==== DATA EXTRACTS

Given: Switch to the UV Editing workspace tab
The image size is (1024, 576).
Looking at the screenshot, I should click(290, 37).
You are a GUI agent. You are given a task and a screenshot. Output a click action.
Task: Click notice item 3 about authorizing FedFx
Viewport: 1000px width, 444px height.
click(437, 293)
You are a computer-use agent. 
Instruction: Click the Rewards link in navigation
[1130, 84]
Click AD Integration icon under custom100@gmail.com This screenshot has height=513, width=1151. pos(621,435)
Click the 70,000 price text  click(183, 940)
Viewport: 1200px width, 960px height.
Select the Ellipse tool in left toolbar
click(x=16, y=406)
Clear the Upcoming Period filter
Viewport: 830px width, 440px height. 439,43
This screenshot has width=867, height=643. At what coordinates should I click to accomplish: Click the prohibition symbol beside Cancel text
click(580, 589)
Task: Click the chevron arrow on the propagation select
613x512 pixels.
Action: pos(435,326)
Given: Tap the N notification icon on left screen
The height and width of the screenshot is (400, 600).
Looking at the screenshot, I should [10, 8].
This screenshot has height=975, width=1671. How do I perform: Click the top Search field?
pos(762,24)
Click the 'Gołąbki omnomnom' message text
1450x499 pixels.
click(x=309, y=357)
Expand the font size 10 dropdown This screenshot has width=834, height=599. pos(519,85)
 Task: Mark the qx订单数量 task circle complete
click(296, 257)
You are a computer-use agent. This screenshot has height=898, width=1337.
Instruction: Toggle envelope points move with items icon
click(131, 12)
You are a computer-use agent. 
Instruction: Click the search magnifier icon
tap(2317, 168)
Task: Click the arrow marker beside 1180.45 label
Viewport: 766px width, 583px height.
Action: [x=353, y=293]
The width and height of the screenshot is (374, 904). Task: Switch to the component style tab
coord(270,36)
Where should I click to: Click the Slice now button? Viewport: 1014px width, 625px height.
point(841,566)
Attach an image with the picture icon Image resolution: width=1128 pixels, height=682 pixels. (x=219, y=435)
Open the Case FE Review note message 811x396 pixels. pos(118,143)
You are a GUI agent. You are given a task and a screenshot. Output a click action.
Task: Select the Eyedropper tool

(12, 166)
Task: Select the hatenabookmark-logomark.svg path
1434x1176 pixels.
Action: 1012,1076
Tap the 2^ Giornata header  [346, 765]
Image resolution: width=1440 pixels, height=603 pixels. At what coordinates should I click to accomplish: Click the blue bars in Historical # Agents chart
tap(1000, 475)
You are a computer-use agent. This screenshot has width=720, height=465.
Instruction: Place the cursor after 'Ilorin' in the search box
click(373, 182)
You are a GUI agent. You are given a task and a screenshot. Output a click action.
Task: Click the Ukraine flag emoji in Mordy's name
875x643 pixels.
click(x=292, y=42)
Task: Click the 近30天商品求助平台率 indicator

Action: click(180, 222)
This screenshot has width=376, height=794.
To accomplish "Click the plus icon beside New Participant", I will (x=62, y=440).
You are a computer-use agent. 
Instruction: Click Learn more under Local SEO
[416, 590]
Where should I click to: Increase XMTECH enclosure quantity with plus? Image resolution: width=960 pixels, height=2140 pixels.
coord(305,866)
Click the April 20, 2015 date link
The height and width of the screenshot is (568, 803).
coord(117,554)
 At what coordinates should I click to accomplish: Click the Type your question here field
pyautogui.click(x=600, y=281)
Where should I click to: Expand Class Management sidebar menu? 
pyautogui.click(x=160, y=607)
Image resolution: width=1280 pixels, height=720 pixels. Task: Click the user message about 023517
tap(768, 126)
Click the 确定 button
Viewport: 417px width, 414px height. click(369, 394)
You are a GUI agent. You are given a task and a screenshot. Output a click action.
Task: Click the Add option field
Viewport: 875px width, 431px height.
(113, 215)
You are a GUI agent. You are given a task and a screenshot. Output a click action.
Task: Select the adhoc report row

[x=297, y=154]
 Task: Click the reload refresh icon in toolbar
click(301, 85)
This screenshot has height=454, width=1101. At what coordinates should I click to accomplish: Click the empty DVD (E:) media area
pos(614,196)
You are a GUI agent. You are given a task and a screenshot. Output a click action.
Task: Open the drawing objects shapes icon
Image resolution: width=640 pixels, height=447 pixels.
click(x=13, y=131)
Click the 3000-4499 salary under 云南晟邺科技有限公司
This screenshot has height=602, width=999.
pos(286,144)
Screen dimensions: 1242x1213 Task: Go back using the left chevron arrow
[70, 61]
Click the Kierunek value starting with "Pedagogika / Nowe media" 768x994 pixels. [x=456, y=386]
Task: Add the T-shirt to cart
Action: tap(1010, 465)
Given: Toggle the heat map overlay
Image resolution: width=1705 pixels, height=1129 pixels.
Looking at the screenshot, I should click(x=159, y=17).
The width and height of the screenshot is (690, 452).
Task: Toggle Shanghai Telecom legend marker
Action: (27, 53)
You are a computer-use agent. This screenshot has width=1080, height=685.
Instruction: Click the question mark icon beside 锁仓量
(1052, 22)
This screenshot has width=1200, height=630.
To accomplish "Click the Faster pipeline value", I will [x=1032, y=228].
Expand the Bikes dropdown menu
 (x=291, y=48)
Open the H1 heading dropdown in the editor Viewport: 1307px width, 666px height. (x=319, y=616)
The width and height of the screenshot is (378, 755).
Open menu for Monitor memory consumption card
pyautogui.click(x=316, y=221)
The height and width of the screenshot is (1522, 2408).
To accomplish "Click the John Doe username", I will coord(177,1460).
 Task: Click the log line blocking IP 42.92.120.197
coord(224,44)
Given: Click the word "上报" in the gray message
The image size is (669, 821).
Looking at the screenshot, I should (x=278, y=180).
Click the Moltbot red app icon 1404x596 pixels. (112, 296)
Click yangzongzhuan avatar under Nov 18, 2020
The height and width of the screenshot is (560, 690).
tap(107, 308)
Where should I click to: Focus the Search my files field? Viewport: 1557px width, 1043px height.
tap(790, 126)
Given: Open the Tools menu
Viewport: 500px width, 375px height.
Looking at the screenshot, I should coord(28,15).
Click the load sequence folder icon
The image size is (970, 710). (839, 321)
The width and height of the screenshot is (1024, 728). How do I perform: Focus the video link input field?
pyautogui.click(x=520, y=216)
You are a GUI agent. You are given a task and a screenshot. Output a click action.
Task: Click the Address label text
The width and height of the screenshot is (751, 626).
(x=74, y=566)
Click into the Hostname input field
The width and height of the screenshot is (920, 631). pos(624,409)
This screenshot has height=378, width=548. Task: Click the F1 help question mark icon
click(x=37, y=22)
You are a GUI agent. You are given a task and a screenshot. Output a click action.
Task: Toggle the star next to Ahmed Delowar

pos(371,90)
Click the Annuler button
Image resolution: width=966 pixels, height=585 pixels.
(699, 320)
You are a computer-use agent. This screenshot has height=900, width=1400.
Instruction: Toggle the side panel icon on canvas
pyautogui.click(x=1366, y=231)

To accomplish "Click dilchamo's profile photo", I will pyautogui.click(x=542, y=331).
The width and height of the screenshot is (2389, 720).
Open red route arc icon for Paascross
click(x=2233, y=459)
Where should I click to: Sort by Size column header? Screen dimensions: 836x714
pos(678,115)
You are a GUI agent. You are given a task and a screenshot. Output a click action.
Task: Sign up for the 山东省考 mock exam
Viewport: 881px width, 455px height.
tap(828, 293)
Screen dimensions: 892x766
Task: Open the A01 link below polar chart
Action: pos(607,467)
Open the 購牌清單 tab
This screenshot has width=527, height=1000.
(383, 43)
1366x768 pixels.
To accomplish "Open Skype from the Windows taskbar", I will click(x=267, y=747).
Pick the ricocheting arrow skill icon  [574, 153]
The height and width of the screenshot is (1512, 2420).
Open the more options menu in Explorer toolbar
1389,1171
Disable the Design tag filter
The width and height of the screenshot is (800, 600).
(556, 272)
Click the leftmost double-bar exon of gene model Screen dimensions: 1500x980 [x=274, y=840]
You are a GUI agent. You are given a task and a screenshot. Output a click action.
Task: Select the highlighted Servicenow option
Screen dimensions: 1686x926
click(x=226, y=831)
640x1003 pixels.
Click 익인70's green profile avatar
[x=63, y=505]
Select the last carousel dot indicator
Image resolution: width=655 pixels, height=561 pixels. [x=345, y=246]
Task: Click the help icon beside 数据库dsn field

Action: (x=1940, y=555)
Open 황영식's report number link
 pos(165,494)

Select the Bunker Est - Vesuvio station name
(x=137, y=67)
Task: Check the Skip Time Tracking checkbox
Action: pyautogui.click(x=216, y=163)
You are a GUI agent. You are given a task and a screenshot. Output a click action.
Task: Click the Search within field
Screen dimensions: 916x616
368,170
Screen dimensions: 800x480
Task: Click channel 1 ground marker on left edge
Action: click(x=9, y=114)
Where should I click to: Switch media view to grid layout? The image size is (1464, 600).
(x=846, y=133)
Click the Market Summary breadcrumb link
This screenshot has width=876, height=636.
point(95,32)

========

- **WORK INSTRUCTION**
Every line above that holds the string "computer" should be returned.

- **RESULT BELOW**
You are a computer-use agent. 
You are a computer-use agent. This screenshot has height=898, width=1337.
You are a computer-use agent. 
You are a computer-use agent. This screenshot has width=720, height=465.
You are a computer-use agent. 
You are a computer-use agent. This screenshot has width=1080, height=685.
You are a computer-use agent. This screenshot has height=900, width=1400.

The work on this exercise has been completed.